Three Principles For Avoiding Angry Leadership
So, you need to avoid leading when you’re angry. You need to find out if anger is a behaviour you display publicly; figure out how to detect it and then emplace controls to prevent or redirect your anger when it arises. Here are some ideas:
1. Invite Feedback From a Trusted Friend or Mentor
Honest, open communication from those you lead or those you know and trust, will shed light on your leadership blind spot.
Unless you are willing to humble yourself and commit to really listening to that feedback, don’t waste their time.
2. Control Your Tongue
The priority of a leader is not himself. There is a proverb that says,
“Wisdom is too high for fools; in the assembly at the gate they must not open their mouths.”
The wise have their tongues controlled by loving emotional and sound thoughts. They speak their internalised knowledge of morality in a way to reveal it’s attractiveness.
Instead of brutalising people in the boardroom, they are kind, sensitive and gentle with an aim to save and not destroy their followers.
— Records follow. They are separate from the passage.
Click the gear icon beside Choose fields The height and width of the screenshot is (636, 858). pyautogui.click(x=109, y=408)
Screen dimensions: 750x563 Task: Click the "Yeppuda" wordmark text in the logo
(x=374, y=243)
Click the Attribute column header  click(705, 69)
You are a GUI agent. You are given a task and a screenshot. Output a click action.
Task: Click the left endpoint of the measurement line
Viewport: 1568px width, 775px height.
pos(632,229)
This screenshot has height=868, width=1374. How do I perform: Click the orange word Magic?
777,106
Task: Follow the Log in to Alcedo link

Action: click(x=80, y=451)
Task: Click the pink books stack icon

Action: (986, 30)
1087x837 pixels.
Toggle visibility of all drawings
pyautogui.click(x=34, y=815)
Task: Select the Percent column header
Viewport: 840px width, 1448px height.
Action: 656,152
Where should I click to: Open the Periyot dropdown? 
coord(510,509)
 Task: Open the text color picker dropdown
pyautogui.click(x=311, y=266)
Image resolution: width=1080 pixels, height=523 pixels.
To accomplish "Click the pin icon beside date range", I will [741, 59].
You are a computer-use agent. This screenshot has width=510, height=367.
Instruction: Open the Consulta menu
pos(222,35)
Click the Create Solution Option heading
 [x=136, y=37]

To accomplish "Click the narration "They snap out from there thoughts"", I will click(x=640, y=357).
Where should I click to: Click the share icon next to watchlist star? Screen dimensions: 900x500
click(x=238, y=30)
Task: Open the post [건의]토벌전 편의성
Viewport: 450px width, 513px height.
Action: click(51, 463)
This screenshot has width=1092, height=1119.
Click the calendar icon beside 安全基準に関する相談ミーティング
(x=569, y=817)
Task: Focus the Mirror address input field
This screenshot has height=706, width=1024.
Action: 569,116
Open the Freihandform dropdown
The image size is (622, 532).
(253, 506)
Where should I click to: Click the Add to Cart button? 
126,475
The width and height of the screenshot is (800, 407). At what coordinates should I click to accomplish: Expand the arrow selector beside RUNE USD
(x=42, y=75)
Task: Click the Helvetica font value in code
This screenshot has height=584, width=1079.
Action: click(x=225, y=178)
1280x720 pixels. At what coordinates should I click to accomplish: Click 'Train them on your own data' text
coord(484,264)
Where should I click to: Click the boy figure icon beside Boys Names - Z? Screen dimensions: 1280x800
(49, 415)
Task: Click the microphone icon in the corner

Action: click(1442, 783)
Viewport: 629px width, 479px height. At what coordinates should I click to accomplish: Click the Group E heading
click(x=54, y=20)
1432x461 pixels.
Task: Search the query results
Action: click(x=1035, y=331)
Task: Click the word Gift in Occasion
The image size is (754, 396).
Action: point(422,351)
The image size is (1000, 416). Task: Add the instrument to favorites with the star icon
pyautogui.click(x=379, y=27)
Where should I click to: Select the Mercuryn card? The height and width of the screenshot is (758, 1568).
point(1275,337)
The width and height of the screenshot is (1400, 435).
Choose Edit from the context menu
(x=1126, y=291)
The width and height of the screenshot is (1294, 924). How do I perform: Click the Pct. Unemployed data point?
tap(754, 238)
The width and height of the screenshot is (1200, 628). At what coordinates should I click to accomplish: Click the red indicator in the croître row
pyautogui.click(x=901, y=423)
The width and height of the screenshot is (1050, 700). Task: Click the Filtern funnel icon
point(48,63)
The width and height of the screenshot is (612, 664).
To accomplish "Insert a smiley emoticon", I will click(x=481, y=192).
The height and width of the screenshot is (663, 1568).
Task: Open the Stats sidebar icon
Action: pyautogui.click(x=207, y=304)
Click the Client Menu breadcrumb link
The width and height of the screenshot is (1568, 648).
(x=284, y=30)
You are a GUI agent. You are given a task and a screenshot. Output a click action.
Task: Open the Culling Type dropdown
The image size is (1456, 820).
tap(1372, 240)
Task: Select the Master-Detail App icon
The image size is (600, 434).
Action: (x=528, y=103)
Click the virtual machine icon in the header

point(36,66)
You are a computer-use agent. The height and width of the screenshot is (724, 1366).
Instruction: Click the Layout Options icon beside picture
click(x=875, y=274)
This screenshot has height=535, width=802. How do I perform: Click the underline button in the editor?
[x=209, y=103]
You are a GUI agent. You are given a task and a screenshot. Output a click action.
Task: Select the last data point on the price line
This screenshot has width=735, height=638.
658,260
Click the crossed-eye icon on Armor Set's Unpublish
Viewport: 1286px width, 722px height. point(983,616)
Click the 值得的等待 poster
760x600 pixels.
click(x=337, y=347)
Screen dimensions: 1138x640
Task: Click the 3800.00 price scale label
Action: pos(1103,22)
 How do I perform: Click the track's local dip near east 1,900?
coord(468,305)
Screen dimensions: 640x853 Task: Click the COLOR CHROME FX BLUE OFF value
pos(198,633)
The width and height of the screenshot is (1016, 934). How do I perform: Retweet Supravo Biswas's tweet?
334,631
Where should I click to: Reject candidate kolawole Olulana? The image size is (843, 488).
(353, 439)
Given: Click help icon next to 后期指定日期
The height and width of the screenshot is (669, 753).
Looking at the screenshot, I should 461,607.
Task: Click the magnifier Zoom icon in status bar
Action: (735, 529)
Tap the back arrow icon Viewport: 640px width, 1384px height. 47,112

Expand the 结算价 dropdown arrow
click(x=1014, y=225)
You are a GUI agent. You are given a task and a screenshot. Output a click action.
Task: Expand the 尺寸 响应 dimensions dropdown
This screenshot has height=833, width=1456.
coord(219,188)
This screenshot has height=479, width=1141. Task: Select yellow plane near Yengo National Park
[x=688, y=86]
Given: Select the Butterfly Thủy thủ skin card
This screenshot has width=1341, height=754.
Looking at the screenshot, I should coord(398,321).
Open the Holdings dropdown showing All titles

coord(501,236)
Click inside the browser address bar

In contrast, the mouth of a fool who heatedly gushes forth words that destroy, hurt and torment their environment.
Wise leaders understand the difference between the ‘proper and improper use of the tongue.’
3. Take a deep breath, count to 10 and release
Leaders never react, they respond. Reactive leading is “stimulus then immediate reaction.” Responsive leading is “stimulus, pause, reflect, then react.”
If you witness a mistake and become frustrated, take a deep breath, count to 10 then release.
The idea is to gather a consensus of the mistake before responding.
This exercise will bring the mistake into context, foster greater accountability or you can act up like a baby who just lost his favourite toy, and that changes nothing.
When a mistake has happened, observe how others respond.
Establish the complete history and context of the mistake.
Give your body a moment to translate your emotions. Place your ‘responsive-self’ in charge, instead of your ‘reactive-self.’ Reshape your emotional energy into a positive stream.
Remember just because you are upset, your followers will not feel the real impact of the situation.
Anger neglects to consider there are other forms of motivation and correction, which may even be more effective.
Don’t allow you anger to distort a moment of growth and wisdom.